Given information:
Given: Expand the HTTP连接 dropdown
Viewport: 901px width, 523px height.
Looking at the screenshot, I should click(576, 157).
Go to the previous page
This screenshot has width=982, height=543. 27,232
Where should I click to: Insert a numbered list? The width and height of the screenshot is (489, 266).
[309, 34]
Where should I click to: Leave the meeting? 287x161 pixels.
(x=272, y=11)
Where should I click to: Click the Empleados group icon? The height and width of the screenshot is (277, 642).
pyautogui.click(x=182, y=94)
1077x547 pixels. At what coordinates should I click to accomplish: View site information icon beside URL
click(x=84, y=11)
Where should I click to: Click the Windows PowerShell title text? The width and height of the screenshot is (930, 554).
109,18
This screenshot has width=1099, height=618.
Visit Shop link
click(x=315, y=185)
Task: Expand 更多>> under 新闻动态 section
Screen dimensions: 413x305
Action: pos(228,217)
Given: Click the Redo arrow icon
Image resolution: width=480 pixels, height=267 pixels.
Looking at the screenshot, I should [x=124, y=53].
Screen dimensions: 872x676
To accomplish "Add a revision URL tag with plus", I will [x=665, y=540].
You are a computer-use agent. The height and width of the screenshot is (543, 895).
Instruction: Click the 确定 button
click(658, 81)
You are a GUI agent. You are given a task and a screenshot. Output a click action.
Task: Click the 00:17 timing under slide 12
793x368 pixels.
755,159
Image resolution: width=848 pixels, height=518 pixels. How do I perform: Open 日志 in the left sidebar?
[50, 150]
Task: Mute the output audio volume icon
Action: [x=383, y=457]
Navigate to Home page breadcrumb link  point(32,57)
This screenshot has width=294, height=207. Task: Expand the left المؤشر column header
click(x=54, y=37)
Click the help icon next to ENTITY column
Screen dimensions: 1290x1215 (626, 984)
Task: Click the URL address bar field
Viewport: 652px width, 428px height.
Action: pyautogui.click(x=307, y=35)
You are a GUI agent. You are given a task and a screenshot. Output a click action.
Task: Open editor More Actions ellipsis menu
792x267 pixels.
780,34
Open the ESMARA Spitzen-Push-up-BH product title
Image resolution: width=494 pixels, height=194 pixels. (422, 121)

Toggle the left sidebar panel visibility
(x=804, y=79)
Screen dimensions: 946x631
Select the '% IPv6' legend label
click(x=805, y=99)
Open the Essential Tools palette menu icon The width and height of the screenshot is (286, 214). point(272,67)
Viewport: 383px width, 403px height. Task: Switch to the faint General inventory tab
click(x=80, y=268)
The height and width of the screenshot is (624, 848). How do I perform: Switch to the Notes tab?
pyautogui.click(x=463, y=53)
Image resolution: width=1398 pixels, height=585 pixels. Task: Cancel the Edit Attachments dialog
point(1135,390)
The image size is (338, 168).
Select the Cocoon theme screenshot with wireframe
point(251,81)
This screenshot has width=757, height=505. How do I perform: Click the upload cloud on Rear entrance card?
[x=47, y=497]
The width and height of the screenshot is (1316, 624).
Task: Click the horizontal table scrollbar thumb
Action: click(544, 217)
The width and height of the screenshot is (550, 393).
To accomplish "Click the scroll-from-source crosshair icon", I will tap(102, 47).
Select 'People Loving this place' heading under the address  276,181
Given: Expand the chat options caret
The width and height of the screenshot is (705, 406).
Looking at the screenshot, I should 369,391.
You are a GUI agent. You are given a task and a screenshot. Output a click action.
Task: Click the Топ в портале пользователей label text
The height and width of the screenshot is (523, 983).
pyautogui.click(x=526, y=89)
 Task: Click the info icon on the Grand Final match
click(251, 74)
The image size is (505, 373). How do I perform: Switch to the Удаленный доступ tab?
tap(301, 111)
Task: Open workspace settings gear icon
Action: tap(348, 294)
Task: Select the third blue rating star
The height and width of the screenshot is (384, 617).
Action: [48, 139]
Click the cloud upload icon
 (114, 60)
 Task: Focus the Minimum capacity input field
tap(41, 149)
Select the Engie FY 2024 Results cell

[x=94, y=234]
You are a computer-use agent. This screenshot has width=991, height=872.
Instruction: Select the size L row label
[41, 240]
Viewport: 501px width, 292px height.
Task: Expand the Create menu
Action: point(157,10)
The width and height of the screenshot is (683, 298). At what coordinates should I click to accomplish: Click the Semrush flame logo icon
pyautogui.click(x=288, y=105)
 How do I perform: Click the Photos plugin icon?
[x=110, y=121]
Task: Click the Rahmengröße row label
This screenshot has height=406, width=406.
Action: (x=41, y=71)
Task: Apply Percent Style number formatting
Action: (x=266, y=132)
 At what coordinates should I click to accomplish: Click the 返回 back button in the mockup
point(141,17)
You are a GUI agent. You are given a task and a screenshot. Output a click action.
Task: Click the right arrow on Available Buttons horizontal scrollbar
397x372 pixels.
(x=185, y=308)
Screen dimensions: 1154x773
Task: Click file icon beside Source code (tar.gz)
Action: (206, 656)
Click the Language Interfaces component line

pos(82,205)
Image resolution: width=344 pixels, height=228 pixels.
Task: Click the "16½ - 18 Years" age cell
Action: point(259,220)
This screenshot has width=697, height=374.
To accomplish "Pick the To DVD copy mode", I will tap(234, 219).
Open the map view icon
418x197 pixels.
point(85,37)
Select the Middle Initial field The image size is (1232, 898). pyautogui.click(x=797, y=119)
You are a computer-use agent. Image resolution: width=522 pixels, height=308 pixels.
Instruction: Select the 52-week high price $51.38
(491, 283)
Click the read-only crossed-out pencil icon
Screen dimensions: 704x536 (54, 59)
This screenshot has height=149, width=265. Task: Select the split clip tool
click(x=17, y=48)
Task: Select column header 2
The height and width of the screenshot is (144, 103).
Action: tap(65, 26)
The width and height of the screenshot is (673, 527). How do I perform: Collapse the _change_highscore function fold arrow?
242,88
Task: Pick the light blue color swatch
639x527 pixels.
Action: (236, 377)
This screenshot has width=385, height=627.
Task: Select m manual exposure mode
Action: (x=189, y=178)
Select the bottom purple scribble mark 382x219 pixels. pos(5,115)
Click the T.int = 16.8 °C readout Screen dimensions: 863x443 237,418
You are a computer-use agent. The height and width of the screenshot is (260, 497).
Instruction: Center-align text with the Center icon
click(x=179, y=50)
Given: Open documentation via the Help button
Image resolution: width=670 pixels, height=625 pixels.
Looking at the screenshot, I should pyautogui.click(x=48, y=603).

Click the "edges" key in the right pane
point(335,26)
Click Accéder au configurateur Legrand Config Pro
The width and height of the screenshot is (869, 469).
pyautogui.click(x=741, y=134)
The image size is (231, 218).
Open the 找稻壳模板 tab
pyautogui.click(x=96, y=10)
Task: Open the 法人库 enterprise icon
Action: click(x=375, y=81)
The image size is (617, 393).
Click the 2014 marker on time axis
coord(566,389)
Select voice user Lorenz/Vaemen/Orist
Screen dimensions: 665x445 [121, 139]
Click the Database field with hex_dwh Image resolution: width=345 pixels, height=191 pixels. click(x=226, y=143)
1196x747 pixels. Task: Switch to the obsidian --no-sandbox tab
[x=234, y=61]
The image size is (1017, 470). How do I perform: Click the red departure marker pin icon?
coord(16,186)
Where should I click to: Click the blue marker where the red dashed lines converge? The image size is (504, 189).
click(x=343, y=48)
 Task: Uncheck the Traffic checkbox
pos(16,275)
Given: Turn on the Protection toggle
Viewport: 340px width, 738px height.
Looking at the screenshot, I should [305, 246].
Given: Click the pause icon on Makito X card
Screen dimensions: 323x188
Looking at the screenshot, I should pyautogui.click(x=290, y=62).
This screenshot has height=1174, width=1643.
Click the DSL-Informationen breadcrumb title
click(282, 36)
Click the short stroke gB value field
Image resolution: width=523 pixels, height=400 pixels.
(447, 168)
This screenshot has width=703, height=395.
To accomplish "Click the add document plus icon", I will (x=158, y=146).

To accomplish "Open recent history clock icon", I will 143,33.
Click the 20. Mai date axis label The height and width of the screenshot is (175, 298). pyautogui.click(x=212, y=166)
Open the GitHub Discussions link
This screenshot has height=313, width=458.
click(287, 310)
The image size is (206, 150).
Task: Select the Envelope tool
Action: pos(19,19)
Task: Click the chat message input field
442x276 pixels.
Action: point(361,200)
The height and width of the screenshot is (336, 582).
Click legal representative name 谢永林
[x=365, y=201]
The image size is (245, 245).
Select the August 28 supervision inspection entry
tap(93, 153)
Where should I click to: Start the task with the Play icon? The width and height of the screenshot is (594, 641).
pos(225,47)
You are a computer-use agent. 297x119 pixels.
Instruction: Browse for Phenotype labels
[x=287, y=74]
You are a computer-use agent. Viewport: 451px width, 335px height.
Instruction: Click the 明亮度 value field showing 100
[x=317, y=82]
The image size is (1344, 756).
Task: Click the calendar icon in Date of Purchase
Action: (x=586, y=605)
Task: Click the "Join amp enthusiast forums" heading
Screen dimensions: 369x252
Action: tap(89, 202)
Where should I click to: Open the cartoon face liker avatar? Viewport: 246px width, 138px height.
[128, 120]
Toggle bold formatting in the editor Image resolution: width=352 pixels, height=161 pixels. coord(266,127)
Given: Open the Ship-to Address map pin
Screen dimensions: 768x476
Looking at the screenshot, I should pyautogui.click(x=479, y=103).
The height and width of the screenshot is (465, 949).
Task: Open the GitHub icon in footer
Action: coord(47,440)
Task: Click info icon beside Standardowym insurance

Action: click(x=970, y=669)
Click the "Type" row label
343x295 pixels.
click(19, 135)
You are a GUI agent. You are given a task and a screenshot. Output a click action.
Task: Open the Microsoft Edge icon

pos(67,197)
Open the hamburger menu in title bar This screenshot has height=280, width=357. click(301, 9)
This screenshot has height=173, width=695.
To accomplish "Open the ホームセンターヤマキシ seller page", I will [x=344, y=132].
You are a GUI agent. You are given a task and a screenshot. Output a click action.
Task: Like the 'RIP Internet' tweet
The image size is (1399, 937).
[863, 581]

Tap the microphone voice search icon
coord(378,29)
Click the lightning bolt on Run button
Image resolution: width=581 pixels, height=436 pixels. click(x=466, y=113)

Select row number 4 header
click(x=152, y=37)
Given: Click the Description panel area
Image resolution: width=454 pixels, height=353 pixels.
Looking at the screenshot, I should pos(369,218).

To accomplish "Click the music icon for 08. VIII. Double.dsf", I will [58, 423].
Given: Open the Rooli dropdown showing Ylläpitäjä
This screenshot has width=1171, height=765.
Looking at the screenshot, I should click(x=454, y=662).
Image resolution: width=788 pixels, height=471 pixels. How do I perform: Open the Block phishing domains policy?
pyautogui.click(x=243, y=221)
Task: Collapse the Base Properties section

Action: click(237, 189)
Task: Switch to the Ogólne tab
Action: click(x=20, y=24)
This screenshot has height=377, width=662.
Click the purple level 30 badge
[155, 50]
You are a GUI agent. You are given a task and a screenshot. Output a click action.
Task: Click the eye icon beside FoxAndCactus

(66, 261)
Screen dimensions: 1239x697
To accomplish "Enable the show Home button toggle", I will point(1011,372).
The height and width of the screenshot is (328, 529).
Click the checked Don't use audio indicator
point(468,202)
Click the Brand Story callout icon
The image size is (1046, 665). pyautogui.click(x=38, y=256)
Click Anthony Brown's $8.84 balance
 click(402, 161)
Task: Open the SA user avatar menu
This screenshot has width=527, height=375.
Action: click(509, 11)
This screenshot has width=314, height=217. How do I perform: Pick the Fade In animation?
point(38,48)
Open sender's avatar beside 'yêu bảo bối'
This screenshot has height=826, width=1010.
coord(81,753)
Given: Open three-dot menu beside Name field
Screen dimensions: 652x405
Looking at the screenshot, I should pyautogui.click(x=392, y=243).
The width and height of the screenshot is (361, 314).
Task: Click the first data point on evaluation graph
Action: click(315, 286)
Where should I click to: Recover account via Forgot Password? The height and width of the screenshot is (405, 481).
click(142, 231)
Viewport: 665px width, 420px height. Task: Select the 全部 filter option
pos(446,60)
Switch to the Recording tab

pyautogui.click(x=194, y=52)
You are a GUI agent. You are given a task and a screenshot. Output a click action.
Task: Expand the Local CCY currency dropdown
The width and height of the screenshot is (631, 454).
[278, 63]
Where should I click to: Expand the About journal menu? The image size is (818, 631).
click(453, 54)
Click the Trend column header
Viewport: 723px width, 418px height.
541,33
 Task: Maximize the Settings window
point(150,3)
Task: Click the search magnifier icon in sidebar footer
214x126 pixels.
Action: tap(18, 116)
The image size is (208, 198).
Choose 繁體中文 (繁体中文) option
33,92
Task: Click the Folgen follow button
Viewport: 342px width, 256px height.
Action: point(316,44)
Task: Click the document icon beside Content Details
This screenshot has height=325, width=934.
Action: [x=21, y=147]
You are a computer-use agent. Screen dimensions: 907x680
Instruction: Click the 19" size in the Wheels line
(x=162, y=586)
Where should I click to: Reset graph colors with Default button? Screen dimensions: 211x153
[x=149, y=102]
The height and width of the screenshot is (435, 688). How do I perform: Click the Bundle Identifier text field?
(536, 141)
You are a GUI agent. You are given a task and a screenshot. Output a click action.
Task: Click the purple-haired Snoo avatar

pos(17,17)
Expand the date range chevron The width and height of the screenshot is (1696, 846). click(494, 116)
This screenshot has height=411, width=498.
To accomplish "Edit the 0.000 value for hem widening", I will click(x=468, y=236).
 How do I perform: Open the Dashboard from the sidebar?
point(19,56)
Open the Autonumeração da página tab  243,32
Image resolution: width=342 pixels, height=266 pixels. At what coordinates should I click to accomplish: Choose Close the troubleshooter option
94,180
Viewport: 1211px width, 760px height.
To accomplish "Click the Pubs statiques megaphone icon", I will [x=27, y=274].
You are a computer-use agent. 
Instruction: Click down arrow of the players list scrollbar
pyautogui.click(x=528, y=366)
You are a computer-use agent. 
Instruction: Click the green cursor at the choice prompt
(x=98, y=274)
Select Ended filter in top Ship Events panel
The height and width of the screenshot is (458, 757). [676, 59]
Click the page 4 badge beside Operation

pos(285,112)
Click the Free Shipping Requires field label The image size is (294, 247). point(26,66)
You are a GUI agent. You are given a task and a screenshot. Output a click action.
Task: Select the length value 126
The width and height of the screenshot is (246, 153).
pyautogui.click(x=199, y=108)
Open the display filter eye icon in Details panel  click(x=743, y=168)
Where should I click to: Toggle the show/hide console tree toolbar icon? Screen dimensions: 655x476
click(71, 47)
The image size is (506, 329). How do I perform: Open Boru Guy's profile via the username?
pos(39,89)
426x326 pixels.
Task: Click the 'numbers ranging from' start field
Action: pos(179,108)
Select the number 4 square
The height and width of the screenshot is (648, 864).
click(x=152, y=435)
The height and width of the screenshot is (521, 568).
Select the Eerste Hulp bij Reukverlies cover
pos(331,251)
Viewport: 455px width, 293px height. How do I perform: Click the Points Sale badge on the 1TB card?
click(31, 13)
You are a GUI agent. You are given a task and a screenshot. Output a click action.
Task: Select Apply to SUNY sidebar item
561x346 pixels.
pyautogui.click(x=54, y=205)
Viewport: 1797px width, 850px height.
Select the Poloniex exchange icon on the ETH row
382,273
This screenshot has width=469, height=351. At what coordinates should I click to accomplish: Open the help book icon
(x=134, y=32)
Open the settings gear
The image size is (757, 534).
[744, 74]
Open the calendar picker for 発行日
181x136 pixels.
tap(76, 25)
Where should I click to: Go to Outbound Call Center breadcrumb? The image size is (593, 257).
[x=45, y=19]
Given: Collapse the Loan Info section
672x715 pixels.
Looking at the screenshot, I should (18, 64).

To do:
What is asked for is an exact copy of the lines above from the one containing "Instruction: Select the 52-week" through the one containing "Given: Open documentation via the Help button", and only those.

Solution to this problem:
Instruction: Select the 52-week high price $51.38
(491, 283)
Click the read-only crossed-out pencil icon
Screen dimensions: 704x536 (54, 59)
This screenshot has height=149, width=265. Task: Select the split clip tool
click(x=17, y=48)
Task: Select column header 2
The height and width of the screenshot is (144, 103).
Action: tap(65, 26)
The width and height of the screenshot is (673, 527). How do I perform: Collapse the _change_highscore function fold arrow?
242,88
Task: Pick the light blue color swatch
639x527 pixels.
Action: (236, 377)
This screenshot has width=385, height=627.
Task: Select m manual exposure mode
Action: (x=189, y=178)
Select the bottom purple scribble mark 382x219 pixels. pos(5,115)
Click the T.int = 16.8 °C readout Screen dimensions: 863x443 237,418
You are a computer-use agent. The height and width of the screenshot is (260, 497).
Instruction: Center-align text with the Center icon
click(x=179, y=50)
Given: Open documentation via the Help button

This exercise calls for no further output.